Wednesday, September 25, 2013 8:06 PM
I have the Mugen air box on my 06 DC5 RSX. I wonder if making a duct in the stock grill will help draw in cool air and give a slight ram air effect. I don't know if the area in the grill is a high or low pressure zone. I'm not sure if air isn't just hitting the pointy front bumper and mostly sailing passed the upper grill and over the hood.
The Mugen bumper has an intake duct along with a solid upper grill.However it is very expensive and draws too much attention to the car.
Think it might be worthwhile to cut the grill and fashion a duct?
Thursday, September 26, 2013 11:10 PM
I looked up the Mugen air box. So that snorkel for it is not compatible with the stock from bumper? Are you using the stock snorkel for the stock airbox? That should be grabbing air from a cold place.
I wouldn't cut up the front grill, but maybe just run 2"-3" neoprene ducting like that used for brake ducting and zip tie it to the front grill and run the other end to the Mugen air box.

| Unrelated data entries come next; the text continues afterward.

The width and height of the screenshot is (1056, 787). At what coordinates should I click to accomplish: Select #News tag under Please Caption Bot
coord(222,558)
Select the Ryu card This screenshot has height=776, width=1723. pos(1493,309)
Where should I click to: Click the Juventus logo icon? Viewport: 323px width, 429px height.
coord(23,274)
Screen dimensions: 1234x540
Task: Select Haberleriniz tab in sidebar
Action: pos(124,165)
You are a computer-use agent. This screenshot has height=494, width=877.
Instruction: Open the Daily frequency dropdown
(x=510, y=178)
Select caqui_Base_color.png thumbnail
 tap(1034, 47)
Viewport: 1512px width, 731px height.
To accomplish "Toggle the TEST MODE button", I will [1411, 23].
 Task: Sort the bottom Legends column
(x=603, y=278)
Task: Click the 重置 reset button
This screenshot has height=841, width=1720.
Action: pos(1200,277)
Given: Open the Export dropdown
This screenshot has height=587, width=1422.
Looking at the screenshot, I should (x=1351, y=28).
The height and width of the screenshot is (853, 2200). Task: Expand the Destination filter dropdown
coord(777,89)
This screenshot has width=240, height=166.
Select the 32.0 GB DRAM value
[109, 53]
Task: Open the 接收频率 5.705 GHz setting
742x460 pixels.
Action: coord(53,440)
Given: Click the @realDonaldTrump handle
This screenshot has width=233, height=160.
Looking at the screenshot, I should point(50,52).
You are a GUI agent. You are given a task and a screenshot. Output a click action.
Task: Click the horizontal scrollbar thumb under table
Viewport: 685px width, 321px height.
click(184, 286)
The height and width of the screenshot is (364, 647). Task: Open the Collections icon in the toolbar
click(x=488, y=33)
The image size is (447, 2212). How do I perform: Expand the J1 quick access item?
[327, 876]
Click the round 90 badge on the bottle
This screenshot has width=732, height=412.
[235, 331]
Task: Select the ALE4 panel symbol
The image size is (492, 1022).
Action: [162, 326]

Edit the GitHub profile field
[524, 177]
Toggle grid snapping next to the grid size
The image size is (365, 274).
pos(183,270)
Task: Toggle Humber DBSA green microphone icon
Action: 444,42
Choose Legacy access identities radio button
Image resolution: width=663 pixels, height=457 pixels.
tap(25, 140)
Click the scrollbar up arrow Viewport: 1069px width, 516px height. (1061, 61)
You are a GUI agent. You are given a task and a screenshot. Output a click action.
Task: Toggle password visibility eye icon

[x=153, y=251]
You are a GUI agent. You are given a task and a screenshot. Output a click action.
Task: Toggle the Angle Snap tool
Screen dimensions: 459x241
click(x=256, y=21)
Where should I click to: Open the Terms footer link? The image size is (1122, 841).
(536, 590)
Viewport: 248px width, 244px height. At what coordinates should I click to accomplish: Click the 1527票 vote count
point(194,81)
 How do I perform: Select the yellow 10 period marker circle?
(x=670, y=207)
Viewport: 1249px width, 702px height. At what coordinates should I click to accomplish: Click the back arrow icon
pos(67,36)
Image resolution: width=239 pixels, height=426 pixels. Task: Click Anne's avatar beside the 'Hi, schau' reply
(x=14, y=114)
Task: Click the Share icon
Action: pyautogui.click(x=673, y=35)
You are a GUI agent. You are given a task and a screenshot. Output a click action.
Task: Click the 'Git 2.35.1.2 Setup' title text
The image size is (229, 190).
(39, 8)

Friday, September 27, 2013 12:15 AM
The stock intake snorkel makes a 90 degree turn towards the battery and draws in air here right next it to. The Mugen snorkel points right over the radiator and into the Mugen bumper's opening. What I've seen people do is cut out the top part of the grill since you can't even see it with the hood closed, and take out the length of weather strip along the opening. This isn't my car but the picture makes it very clear:
What I would want to do is seal the end of the snorkel with foam to seal up against the front grill. That's IF this would work to draw fresh air (maybe even ram air) in, it would be a very clean invisible way to do it. I guess without testing I won't find out if air is even making it to that area.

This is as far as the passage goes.